My head is spinning trying to keep up with the bevy of rumors and speculation regarding the sale of Chrysler and the Jeep Brand. GM is merging with Chrysler, Nissan/Renault is buying the Jeep line while GM takes the rest, GM is buying Chrysler to keep Jeep and scrap the other lines, GM is gobbling up Chrysler to eliminate a competitor, and on and on. Does anyone else’s head hurt trying to keep up with this stuff? Regardless, the situation is one god-awful, ugly mess and it only looks to get worse before it gets better. Here’s the latest information on the goings on.
“What will become of Chrysler? And of General Motors, for that matter?
Chrysler’s 80% owner, Cerberus Capital Management, desperately wants out of car and truck manufacturing, and will soon sell Chrysler to GM, merge it into the Renault-Nissan alliance, break it into pieces and pawn them, or just crash the Auburn Hills automaker into bankruptcy court.
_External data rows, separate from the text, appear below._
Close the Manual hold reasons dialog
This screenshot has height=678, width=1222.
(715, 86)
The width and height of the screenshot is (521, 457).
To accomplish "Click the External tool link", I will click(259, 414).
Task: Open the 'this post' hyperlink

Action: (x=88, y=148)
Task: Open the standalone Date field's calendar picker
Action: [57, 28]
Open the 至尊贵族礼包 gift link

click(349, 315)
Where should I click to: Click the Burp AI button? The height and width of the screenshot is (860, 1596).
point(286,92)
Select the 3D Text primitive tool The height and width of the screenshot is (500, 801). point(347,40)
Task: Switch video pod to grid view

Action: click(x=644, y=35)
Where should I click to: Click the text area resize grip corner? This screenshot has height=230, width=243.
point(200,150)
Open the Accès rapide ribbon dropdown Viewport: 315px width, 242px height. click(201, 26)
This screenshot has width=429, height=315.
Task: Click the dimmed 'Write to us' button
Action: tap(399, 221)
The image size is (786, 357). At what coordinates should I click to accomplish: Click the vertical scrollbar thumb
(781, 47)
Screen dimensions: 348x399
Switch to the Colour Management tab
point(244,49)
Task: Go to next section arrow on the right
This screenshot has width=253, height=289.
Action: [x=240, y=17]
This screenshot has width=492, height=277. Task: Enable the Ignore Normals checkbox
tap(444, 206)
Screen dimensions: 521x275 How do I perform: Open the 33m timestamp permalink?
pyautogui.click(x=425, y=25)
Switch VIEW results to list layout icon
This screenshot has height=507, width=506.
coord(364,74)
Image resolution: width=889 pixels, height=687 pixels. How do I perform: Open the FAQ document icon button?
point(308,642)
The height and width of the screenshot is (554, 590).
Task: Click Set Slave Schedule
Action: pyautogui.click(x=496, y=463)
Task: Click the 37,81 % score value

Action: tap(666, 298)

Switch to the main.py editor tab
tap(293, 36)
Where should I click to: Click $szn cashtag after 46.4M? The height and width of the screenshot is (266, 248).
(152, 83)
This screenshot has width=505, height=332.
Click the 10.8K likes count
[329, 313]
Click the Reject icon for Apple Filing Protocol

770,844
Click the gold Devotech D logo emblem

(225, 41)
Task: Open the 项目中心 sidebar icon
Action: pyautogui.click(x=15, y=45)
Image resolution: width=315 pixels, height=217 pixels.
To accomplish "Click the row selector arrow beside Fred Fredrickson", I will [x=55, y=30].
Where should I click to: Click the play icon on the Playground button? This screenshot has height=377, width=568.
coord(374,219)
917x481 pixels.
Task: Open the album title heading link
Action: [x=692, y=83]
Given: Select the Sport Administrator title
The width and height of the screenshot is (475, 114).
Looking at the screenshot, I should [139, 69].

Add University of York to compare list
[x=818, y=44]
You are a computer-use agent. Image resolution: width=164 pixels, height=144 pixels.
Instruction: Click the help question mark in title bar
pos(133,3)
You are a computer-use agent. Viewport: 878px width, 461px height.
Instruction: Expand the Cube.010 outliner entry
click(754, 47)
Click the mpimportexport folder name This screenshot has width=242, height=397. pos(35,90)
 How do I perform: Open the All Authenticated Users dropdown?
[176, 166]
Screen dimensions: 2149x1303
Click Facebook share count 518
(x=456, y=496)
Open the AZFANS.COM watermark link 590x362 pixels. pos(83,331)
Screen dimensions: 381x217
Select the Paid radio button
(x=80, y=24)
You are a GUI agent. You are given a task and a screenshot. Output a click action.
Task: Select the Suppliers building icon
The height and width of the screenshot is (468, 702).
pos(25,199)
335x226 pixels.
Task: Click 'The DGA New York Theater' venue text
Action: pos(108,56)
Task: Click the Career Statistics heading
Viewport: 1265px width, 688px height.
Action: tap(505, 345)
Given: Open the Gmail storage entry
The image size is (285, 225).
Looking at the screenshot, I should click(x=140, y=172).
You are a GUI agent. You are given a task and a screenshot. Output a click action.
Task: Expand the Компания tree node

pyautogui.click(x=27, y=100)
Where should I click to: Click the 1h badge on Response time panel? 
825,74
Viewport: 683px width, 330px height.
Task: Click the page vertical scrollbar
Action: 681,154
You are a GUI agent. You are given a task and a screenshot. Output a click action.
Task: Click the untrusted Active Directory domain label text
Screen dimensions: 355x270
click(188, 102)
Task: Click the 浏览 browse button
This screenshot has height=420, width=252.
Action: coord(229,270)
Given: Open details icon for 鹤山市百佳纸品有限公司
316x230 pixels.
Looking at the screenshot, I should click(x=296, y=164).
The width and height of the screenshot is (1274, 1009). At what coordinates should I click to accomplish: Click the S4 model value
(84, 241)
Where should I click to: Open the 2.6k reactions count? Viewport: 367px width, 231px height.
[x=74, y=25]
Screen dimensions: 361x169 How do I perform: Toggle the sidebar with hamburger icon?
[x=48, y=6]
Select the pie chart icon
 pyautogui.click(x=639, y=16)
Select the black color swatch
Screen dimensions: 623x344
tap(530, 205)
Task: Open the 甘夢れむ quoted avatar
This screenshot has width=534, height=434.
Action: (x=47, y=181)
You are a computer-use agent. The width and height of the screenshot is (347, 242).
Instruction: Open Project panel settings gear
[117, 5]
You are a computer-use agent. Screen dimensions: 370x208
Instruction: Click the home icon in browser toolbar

GM, careening toward insolvency itself, sees in Cerberus-Chrysler a wad of cash that may help GM buy enough time to see the promised land of 2010, when the U.S. economy is stronger, when retiree health care costs shift to a UAW-run trust, when the electric Volt and other hot, new cars hit the market.”
“Most of what you have read about the prospective deals for Chrysler involving General Motors, Cerberus Capital Management and Nissan/Renault is misleading.
Let me make this clear: Any merger between General Motors and Chrysler would mean the death of Chrysler and another coffin nail for GM.
If GM gains control of Chrysler, it would shut most of Chrysler’s plants and fire most of the workers. I have seen estimates that 30,000 to 40,000 people would lose their jobs, and I do not dispute these figures.
A Chrysler takeover could also be fatal to General Motors. GM needs every bit of its energy to save itself–and adding Chrysler would be a huge distraction, with no rewards…
Jeep would survive. It was part of Willys when it went down, and it survived. Jeep was part of American Motors and endured. The Chrysler minivan plant in St. Louis might last for a few years, but the bloom is off the minivan market. It is hard to see why GM would want 450,000 units of capacity for the Dodge Ram trucks. GM cannot sell the Chevy and GMC pickups it builds now. Nor do I think that GM would have much interest in Chrysler’s passenger cars.”